An introduction to FinOps and cost control on AWS

Bill shock is an incredibly common phenomenon for companies using AWS. You’ve probably heard stories of people getting bills in the tens of thousands of dollars with no warning, and companies which had massive cost blowouts that they weren’t able to resolve quickly. Most of these are caused by misconfigured workloads, but sometimes inefficiencies quietly build up in the background until your cloud spend is out of control.

The concept of financial operations, or FinOps for short, is gaining popularity as companies improve cost visibility in the cloud. FinOps isn’t just about minimising your cloud bill every month; the fundamental idea behind it is to get more value out of the money that you spend in the cloud. For example, you don’t want to arbitrarily downsize all of your EC2 instances, and then find that the reduction in processing power has caused a bottleneck in your system.

Knowing all of this, how can we get started with FinOps and cost control on AWS?

Introduction to Finops on AWS


Reading your AWS bill

The first step in this process is to read your AWS bill, and understand all of the services that you’re using. You can do this by searching for Billing in the service search, opening Billing Dashboard from the account dropdown in the top right, or clicking on this link to the AWS Billing Dashboard. Doing this from your org management account will give you an overview of bills and costs for the entire org.

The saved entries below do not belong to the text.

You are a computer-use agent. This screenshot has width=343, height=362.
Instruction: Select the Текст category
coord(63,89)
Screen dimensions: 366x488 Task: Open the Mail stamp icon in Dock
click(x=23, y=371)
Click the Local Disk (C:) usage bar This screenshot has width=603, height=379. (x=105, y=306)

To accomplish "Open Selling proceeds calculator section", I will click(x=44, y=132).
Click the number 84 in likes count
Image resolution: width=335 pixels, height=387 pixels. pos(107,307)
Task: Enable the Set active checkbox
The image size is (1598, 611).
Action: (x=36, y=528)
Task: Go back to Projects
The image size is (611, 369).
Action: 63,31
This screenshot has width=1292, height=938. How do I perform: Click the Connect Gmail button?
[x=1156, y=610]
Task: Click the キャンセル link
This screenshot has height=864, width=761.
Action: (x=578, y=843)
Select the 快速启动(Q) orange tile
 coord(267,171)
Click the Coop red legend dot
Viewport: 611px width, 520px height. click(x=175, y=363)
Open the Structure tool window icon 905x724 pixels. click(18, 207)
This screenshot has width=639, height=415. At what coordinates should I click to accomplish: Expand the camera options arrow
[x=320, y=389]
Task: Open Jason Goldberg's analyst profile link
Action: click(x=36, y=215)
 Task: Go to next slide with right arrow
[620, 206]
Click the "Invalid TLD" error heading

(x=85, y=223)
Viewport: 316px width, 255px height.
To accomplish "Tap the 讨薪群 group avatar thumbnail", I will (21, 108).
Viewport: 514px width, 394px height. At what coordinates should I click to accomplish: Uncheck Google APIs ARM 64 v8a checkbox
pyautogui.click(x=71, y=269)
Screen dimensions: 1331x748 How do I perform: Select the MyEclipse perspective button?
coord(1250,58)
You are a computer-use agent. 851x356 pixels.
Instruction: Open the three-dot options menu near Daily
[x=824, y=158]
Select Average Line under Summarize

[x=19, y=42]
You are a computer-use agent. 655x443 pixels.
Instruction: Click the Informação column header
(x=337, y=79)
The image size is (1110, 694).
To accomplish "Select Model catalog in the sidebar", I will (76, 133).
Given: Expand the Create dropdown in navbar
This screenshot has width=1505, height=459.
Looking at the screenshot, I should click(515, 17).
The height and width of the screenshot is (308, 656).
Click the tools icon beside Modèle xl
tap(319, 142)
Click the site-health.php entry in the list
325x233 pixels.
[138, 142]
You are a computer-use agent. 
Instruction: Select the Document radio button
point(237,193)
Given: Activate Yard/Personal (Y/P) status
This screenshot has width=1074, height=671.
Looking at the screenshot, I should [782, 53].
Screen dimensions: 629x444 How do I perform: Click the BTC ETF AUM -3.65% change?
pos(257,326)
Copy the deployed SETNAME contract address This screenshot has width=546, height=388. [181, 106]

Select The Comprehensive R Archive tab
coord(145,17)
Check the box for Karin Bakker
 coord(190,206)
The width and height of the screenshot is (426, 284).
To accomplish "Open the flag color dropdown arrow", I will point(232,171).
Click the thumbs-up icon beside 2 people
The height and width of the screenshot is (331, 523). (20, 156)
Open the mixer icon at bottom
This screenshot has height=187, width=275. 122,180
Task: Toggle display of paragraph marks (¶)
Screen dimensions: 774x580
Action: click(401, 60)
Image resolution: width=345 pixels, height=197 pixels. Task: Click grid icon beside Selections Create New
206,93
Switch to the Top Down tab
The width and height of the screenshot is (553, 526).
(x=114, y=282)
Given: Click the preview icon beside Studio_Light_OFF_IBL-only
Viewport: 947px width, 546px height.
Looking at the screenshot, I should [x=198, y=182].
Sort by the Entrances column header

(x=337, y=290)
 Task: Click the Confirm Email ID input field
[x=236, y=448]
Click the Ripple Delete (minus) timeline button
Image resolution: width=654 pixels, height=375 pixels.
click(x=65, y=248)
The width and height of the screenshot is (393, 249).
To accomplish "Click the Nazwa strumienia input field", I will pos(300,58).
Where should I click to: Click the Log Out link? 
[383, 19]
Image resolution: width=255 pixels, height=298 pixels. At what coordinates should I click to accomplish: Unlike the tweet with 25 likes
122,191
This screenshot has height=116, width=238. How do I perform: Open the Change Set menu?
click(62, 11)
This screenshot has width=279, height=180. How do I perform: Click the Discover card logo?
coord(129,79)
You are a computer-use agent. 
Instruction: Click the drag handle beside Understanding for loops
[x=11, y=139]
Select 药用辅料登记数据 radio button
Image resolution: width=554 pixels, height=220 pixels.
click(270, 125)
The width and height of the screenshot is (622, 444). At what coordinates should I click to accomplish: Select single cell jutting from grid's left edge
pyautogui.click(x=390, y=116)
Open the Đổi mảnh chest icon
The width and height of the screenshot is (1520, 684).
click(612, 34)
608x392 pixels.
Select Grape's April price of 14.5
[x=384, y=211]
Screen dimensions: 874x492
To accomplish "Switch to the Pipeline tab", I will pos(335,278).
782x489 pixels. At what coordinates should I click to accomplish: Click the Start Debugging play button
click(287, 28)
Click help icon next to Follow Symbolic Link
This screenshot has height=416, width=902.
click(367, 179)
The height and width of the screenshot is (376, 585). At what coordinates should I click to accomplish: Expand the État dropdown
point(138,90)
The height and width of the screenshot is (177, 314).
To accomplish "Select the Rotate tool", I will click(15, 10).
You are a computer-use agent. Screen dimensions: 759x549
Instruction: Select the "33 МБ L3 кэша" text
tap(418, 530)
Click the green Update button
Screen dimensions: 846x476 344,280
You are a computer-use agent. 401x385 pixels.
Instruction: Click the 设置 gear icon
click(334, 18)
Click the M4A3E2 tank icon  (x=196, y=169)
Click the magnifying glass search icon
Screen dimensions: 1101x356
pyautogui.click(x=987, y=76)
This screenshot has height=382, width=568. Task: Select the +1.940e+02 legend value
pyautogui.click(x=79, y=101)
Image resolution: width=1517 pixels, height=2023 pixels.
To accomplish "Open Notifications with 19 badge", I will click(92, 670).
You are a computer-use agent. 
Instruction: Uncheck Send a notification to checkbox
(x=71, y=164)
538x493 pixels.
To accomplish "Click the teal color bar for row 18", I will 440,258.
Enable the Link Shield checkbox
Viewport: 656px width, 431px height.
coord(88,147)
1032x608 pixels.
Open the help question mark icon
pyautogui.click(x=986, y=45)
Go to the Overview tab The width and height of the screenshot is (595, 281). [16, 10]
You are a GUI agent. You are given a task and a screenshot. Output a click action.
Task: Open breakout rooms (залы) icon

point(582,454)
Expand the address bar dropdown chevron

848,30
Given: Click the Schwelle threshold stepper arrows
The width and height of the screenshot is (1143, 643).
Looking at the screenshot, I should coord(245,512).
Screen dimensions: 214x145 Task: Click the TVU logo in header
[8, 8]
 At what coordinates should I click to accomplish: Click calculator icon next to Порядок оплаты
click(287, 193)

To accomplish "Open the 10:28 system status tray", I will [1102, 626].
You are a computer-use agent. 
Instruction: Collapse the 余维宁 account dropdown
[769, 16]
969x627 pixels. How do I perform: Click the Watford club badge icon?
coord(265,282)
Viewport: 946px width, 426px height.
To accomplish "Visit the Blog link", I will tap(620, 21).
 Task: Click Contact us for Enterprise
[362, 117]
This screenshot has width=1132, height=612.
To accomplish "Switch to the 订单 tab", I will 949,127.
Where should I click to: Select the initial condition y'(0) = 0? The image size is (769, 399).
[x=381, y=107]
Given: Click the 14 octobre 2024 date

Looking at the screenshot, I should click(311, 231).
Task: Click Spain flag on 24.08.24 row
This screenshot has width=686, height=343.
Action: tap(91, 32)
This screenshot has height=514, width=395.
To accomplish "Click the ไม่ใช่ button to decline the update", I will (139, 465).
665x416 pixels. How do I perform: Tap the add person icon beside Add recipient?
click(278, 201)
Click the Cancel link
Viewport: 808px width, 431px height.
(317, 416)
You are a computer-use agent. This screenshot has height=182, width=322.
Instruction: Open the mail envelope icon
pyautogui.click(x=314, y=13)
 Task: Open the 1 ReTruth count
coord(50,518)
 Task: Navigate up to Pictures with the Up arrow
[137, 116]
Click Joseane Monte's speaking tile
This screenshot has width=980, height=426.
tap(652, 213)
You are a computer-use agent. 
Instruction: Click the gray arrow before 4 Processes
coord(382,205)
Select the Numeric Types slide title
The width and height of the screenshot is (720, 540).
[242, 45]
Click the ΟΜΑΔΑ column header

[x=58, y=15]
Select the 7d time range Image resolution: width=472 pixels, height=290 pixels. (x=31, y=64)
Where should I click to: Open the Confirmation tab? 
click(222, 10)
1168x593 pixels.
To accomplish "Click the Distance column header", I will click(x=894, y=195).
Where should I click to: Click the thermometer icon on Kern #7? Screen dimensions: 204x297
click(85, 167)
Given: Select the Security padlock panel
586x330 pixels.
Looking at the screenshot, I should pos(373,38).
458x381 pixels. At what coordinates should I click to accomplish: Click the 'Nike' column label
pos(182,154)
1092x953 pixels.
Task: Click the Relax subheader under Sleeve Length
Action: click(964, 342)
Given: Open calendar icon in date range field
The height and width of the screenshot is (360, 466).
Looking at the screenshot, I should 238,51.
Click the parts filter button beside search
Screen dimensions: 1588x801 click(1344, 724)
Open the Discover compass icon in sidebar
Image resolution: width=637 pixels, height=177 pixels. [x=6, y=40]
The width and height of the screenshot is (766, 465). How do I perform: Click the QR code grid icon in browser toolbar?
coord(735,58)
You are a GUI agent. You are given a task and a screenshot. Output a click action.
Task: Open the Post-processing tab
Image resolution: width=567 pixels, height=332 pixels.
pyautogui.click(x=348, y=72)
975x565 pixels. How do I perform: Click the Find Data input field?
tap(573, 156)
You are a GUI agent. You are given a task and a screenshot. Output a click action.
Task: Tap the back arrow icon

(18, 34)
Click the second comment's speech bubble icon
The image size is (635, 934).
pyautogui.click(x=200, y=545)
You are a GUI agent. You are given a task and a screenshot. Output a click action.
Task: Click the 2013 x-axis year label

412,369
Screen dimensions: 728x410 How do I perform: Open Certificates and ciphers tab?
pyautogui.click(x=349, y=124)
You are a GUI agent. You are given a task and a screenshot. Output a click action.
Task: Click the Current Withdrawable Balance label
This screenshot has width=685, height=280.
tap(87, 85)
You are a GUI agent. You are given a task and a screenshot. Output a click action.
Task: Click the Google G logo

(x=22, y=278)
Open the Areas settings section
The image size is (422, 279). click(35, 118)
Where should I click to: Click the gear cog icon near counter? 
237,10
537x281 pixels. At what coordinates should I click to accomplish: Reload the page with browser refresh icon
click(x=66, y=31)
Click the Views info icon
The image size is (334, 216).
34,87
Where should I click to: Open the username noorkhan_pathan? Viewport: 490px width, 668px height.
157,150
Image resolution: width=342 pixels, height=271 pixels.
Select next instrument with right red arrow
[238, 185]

The billing landing page gives you a summary of the money that you’re spending, and how it compares to your previous month’s spend. It also has a couple of graphs which show spending by service and by account. You can use this to get a high-level understanding of where your money is being spent, and whether you’ve had any major cost blowouts during the current billing period. You can view all of your previous invoices from the Bills section; these are broken down by service, so you’ll be able to see where you’re spending most of your money.

The other useful tool for visualising your AWS bill is AWS Cost Explorer. Cost Explorer displays your AWS bill in graph format. You can change the time interval that you want to view, and there are also a number of filters which you can use to find specific resources, including account, region, AWS service, and tag. If you have a sudden cost blowout, Cost Explorer is a great way to narrow down the culprit - particularly if your resources use appropriate tags.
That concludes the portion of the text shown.